START Supplied records

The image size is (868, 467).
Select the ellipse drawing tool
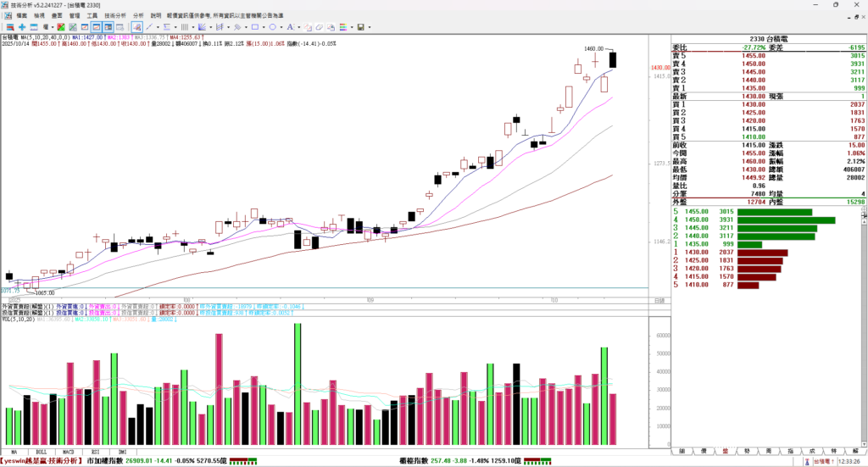click(x=272, y=27)
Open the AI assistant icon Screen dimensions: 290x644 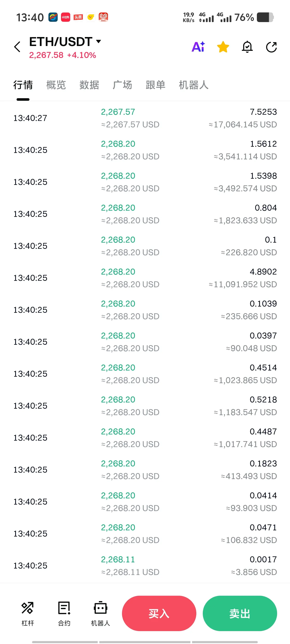[x=198, y=47]
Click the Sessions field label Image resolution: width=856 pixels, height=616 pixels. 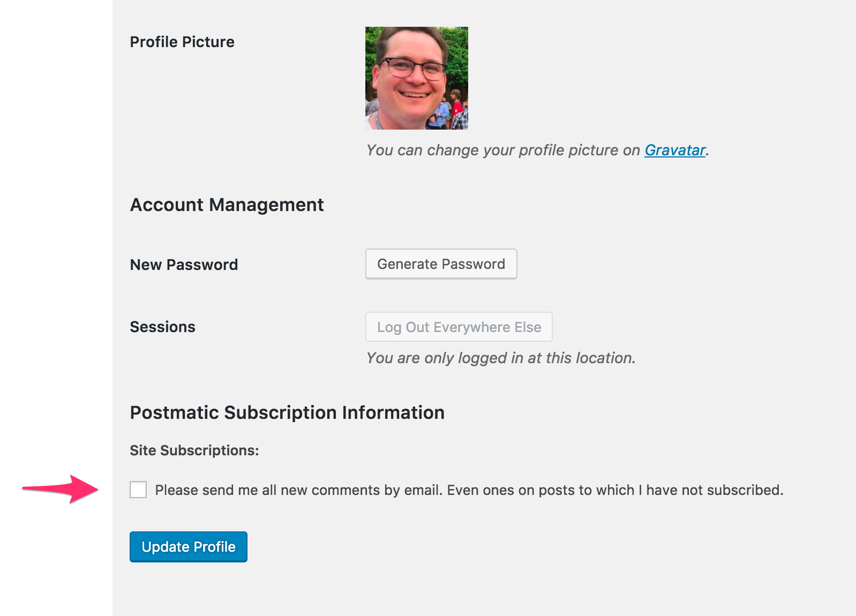(x=163, y=327)
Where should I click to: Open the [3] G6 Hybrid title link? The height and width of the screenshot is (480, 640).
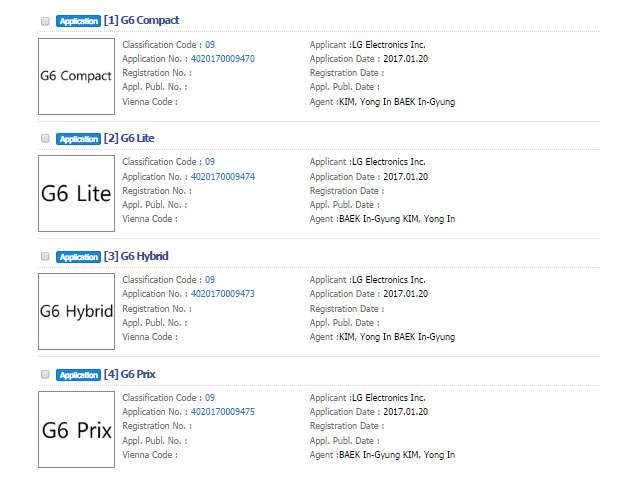coord(136,256)
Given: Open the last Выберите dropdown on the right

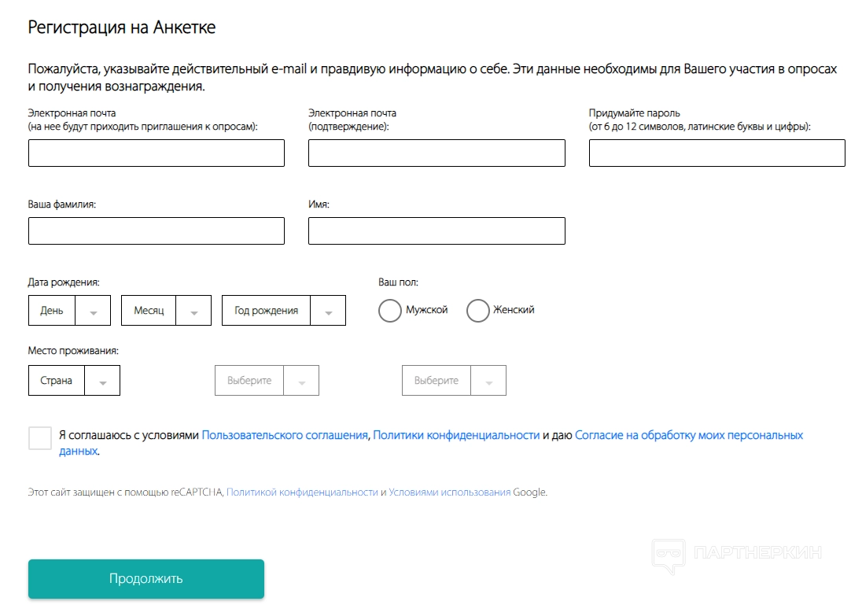Looking at the screenshot, I should [x=454, y=381].
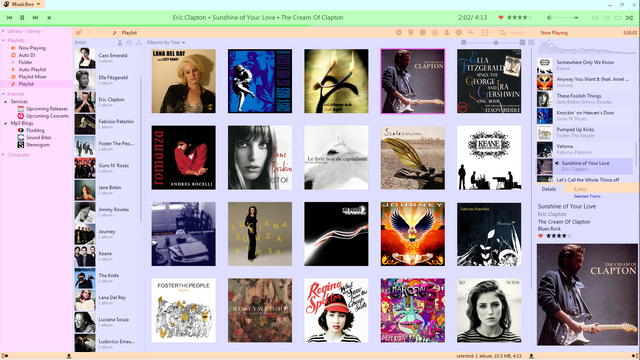The width and height of the screenshot is (640, 360).
Task: Select the Journey album cover thumbnail
Action: (413, 234)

END Supplied records

What you need to do:
Find "Where should I" in the entries, then reproduce that line and each line after it exactly, through the last one. Pictures do not go in.

Written response:
Where should I click to: Open the [3] G6 Hybrid title link? The height and width of the screenshot is (480, 640).
coord(136,256)
Given: Open the last Выберите dropdown on the right

Looking at the screenshot, I should [x=454, y=381].
The width and height of the screenshot is (640, 360).
Task: Select the Journey album cover thumbnail
Action: (413, 234)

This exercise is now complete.